Dataset entries
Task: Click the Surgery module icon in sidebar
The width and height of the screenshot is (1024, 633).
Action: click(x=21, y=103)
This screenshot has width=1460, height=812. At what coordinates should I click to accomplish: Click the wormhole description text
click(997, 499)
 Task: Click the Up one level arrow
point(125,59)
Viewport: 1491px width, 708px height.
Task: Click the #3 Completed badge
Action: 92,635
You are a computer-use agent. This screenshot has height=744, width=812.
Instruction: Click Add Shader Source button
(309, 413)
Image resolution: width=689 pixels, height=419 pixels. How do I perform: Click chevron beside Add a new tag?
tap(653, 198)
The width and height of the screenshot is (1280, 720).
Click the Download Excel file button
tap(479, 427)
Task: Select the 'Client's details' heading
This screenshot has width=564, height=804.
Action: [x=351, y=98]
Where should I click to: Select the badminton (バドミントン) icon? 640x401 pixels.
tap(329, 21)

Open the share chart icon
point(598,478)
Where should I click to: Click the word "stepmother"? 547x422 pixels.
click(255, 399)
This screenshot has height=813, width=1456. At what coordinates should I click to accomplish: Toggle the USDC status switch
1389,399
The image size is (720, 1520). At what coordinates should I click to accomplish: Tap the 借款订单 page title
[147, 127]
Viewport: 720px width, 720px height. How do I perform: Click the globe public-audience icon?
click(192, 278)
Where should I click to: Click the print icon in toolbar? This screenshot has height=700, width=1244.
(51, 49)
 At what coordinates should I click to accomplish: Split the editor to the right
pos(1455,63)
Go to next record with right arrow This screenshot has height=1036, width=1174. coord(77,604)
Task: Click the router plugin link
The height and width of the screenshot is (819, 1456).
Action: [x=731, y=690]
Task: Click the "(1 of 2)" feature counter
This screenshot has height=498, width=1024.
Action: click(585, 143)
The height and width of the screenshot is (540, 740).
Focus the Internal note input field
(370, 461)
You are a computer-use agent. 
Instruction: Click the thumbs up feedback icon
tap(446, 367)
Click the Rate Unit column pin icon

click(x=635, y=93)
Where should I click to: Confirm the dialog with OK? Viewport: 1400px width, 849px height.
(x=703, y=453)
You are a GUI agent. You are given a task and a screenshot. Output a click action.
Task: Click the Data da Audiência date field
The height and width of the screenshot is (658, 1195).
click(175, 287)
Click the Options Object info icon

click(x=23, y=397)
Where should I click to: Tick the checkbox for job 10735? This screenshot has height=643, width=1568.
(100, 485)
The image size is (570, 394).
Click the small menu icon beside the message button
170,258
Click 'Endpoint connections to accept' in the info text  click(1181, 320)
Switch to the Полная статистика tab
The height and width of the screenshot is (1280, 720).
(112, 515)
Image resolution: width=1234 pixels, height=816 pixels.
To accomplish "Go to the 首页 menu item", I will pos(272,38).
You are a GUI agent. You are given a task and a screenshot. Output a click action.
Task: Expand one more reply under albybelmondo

- **What the task asks**: Please set down, with no changes, the line that contains "Switch to the Полная статистика tab" and all the lines after it until the entries end; write nothing besides them.

- **Written answer**:
Switch to the Полная статистика tab
The height and width of the screenshot is (1280, 720).
(112, 515)
Image resolution: width=1234 pixels, height=816 pixels.
To accomplish "Go to the 首页 menu item", I will pos(272,38).
You are a GUI agent. You are given a task and a screenshot. Output a click action.
Task: Expand one more reply under albybelmondo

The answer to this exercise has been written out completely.